The Motion Controller translates rewards from the Reward Translator into optimized robotic actions. The researchers have employed an open-source tool built on the MuJoCo simulator called MJPC. MJPC designs a series of refined actions during each control interval, which are then transmitted to the robot. The robot then executes the action relevant to its current timeframe, moves to the succeeding step, and forwards the refreshed robot conditions to the MJPC for the commencement of the following planning stage. The regular replanning inherent in MPC offers resilience against system uncertainties and crucially facilitates dynamic motion design and adjustments.

Results

The team has used two simulated robotic systems, a quadruped robot and a dexterous robot manipulator, for evaluation. They create a varied assortment of tasks for each robot to showcase the effectiveness of our suggested system. The researchers compared their method to two baselines.
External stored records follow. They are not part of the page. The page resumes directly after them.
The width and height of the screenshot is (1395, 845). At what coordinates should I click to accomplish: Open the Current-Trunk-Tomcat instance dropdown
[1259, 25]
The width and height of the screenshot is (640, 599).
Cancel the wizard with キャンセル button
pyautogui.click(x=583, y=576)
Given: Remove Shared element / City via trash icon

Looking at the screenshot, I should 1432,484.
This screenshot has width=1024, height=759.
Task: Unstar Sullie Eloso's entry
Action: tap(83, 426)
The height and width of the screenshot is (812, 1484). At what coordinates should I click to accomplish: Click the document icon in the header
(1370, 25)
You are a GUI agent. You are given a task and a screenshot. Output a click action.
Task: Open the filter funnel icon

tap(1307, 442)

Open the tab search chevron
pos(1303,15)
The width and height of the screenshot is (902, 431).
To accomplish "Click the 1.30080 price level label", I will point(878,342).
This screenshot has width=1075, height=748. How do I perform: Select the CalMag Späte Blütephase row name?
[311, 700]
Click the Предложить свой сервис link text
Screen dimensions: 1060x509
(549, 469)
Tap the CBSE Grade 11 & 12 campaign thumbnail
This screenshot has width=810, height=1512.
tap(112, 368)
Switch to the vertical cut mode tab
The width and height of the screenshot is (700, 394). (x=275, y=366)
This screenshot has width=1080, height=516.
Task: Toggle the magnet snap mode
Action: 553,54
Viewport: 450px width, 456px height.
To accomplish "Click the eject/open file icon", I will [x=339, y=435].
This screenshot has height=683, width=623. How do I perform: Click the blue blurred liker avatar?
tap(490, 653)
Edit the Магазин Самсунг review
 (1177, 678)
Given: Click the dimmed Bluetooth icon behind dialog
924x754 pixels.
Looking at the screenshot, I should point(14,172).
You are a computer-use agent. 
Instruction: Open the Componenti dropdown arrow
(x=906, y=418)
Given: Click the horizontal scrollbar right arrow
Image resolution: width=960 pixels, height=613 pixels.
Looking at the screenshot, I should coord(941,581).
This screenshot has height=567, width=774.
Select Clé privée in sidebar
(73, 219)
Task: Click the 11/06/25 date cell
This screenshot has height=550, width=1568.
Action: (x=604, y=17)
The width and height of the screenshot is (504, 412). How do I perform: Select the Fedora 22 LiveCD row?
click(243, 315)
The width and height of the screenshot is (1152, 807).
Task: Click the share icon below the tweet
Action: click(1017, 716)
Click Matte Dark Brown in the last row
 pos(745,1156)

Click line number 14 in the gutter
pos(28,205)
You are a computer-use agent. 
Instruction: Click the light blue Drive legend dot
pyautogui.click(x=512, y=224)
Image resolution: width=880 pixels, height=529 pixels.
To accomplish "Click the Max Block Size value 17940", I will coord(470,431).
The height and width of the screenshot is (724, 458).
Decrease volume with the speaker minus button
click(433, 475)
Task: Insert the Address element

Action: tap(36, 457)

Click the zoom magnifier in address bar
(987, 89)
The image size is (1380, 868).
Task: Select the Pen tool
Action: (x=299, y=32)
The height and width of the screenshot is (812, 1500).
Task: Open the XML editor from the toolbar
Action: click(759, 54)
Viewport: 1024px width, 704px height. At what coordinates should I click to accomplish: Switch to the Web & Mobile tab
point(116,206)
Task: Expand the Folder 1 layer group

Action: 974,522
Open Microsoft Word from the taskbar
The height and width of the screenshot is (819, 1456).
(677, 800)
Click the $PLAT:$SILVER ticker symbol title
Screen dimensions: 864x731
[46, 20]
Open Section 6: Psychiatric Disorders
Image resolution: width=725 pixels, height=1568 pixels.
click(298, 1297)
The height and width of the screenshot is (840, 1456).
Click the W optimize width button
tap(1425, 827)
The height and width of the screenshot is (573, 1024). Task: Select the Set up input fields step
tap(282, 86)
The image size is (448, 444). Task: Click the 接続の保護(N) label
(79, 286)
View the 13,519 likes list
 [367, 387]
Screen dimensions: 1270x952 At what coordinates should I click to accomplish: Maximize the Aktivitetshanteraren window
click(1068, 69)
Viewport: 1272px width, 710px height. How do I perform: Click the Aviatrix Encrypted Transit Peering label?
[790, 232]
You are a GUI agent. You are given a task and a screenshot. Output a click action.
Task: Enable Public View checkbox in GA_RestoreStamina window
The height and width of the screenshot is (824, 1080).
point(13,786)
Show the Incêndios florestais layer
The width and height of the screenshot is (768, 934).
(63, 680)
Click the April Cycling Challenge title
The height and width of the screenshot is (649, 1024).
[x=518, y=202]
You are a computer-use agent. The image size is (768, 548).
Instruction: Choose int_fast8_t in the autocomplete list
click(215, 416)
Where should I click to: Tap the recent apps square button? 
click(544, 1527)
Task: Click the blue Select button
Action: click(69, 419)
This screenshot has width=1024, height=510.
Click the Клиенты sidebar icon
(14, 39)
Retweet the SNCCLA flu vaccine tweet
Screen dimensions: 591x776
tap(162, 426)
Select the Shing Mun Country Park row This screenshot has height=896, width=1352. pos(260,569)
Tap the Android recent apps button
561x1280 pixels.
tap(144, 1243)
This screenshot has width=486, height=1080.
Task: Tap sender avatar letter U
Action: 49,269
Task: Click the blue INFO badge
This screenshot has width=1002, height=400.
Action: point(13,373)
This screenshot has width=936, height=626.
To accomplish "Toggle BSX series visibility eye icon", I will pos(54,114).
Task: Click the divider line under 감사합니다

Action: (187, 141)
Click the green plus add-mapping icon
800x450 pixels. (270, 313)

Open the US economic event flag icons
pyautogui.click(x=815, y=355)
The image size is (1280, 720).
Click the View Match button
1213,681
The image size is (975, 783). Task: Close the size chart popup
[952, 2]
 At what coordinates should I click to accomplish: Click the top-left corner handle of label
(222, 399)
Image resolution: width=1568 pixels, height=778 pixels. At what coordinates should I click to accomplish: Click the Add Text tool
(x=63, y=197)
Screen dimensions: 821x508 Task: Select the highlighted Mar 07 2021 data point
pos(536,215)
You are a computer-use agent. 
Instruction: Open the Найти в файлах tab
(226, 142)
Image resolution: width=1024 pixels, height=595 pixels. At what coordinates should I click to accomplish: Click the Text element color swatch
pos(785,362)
First is the Reward Coder, where an LLM directly translates user commands to reward code, bypassing the Motion Descriptor. Second, the Code-as-Policies approach, where the LLM uses predefined robot skills instead of reward functions. These skills are based on common robot commands. The results have shown that it excels in 11 of 17 task categories and matches performance in the rest, emphasizing its effectiveness.

Results

Validation on real hardware

The researchers applied their method to a mobile manipulator using the F-VLM detector to identify objects in images. Extracting points from the point cloud, they reject background outliers and use a minimal rectangle from a bird’s eye view to measure the z-axis. Demonstrating sim-to-real transfer for object pushing and grasping, the system produces the correct reward code, and Mujoco MPC creates the desired motions.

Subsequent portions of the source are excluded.